A Modest Proposal for the 2018 World Cup

SOCHI, RUSSIA - MAY 15: Russian President Vladimir Putin greets participants of SCF Black Sea Tall Ships Regatta on May 15, 2
SOCHI, RUSSIA - MAY 15: Russian President Vladimir Putin greets participants of SCF Black Sea Tall Ships Regatta on May 15, 2014 in Sochi, Russia. Putin is having a one-week trip to Sochi. (Photo by Sasha Mordovets/Getty Images)

After Russia's exemplary job hosting the Sochi Olympics and the fine role it has played as a legitimate world power in the last month, it's only reasonable to expect great things from the 2018 World Cup in Russia. The wisdom and good taste of both the International Olympic Committee and FIFA are hard to overstate, and I congratulate them on all their previous and future venue choices as well as their history of irreproachable ethics.

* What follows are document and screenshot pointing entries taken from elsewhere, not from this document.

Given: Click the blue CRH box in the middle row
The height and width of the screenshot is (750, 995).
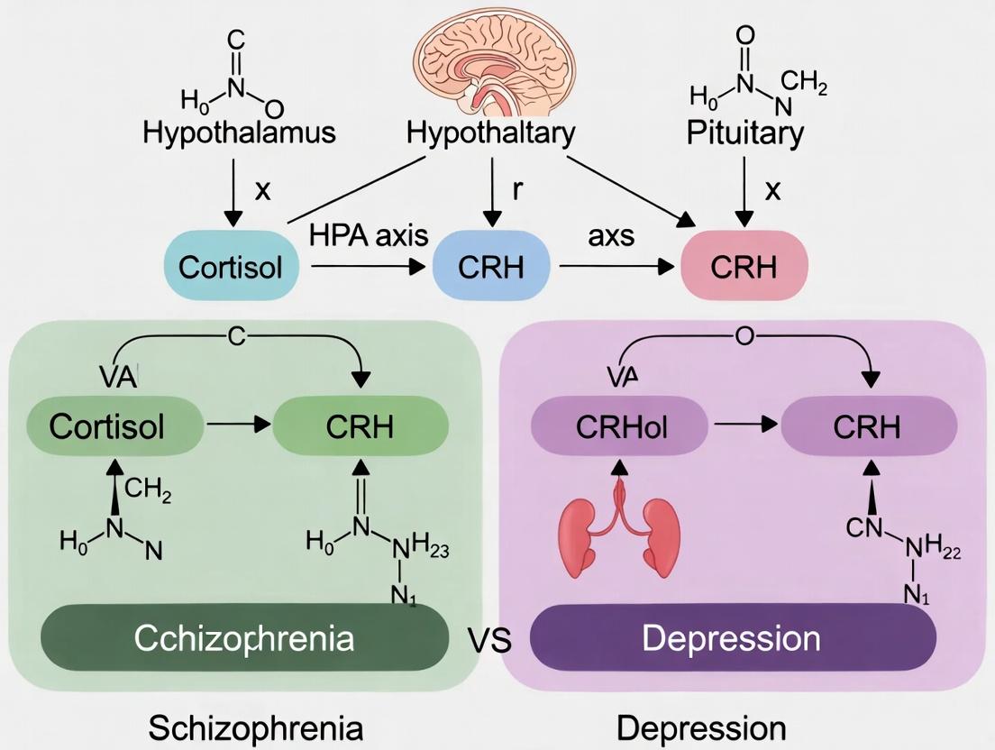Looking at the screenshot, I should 490,267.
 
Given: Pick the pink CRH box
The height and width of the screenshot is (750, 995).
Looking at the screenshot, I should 744,267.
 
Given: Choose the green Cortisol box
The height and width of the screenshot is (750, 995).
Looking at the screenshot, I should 107,426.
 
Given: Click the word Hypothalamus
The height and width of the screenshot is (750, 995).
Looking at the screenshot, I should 239,133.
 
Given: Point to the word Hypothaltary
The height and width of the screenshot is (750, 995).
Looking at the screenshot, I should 491,133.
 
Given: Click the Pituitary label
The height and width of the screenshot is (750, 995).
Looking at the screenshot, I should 744,133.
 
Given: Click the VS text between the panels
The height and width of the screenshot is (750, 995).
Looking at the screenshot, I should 489,641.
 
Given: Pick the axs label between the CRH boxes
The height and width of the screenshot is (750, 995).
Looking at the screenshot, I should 611,235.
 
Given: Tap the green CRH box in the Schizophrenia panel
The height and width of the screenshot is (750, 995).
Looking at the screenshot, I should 361,426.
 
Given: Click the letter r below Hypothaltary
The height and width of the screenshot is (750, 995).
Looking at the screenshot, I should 517,190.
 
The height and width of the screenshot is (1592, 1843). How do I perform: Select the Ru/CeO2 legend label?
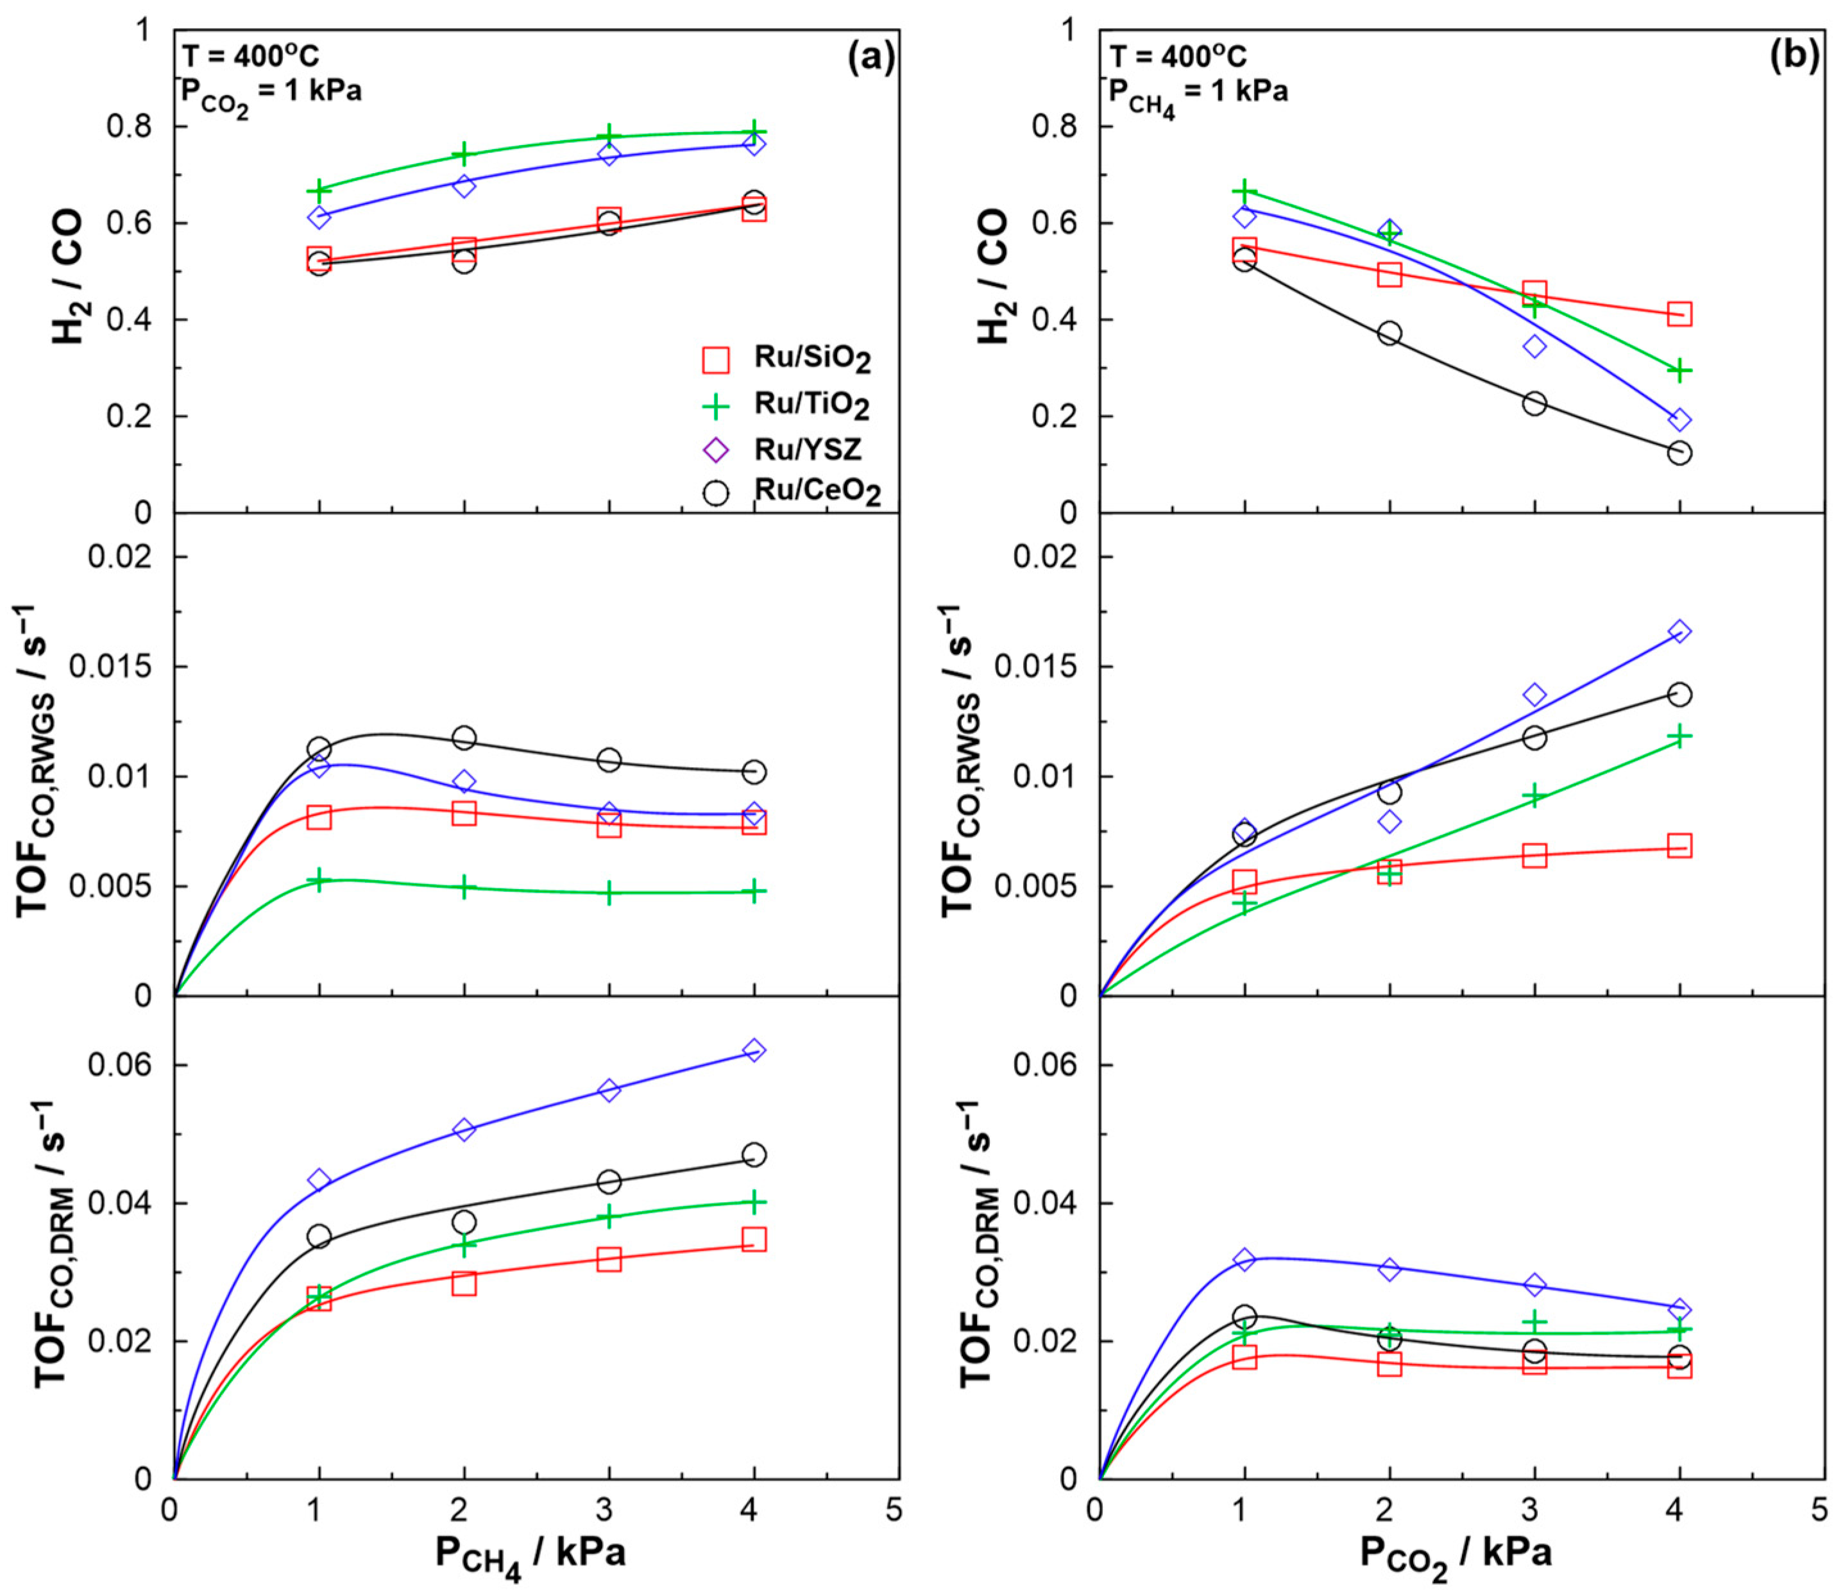pyautogui.click(x=817, y=490)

But times have also been tough recently in Eastern Europe, what with vicious, neo-Nazi, fascist thugs taking over Ukraine (according to several reports by the Russian government's official news agency.) To ease tensions between the two brother nations, I have a proposal I believe everyone can get behind: Holding the 2018 World Cup as a joint Russian-Ukrainian event.

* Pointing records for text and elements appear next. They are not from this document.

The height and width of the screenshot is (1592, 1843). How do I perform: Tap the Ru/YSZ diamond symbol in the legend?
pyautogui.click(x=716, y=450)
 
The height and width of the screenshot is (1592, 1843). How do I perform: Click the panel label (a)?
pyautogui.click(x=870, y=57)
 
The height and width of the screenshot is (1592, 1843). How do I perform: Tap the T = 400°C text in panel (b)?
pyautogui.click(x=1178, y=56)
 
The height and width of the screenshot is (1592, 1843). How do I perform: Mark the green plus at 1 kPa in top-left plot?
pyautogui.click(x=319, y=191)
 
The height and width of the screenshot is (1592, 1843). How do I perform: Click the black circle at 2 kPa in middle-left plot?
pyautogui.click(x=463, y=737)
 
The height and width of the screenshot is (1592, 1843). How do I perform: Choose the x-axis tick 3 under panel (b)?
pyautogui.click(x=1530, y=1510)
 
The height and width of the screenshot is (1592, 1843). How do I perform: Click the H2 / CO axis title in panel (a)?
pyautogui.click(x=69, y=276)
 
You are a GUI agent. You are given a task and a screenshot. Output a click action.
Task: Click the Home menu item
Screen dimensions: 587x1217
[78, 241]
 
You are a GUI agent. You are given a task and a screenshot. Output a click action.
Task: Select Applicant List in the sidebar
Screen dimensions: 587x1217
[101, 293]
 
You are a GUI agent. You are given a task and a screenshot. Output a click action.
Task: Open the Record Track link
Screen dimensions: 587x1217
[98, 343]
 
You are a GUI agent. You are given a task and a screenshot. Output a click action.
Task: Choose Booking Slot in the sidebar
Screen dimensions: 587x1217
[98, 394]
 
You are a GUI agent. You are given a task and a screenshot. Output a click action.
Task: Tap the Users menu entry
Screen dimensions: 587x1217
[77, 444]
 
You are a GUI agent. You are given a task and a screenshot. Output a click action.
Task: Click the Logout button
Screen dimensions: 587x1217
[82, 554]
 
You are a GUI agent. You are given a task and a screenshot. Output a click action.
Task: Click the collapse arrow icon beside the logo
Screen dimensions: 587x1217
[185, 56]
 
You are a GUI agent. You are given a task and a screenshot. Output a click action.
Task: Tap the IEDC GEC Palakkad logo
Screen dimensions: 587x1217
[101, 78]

Some would call this plan unfeasible. But I ask: Was it "unfeasible" to host the winter Olympics in one of Russia's warmest cities? No. It was not.

With tensions rising between traditional allies (and sometimes satellite states) Russia and Ukraine, what better way to say "no hard feelings" than for Russia to magnanimously host a game or two in Odessa or L'viv? Or even Kiev itself for that matter. Surely, there might be protests from some rabble-rousers or soccer hooligans, but Russia has shown itself to be quite effective at dealing with these elements. Their police's crowd control skills are the envy of every developed nation. And I'm sure Russia would be more than glad to lend Ukraine a hand with the preparations by relocating some of its military and intelligence forces into Ukraine proper.

I already envision the Kremlin's World Cup committee spreading its love of sport to Crimea and Donetsk. But who knows what other cities or regions, unilaterally and without any Russian prompting whatsoever, will decide to join Russia between now and 2018? Transnistria? South Ossetia? Riga? So what's the big deal of adding a few more cities to the list of host sites? The more the merrier.

I ask you, what sport brings people together more than soccer? Just picture this: Russian and Ukrainian children arm-in-arm, rooting for each other's teams with foreign journalists and tourists welcomed into what is obviously not a Potemkin village. That would be something to behold!

Perhaps we could ask Russia to hold a referendum.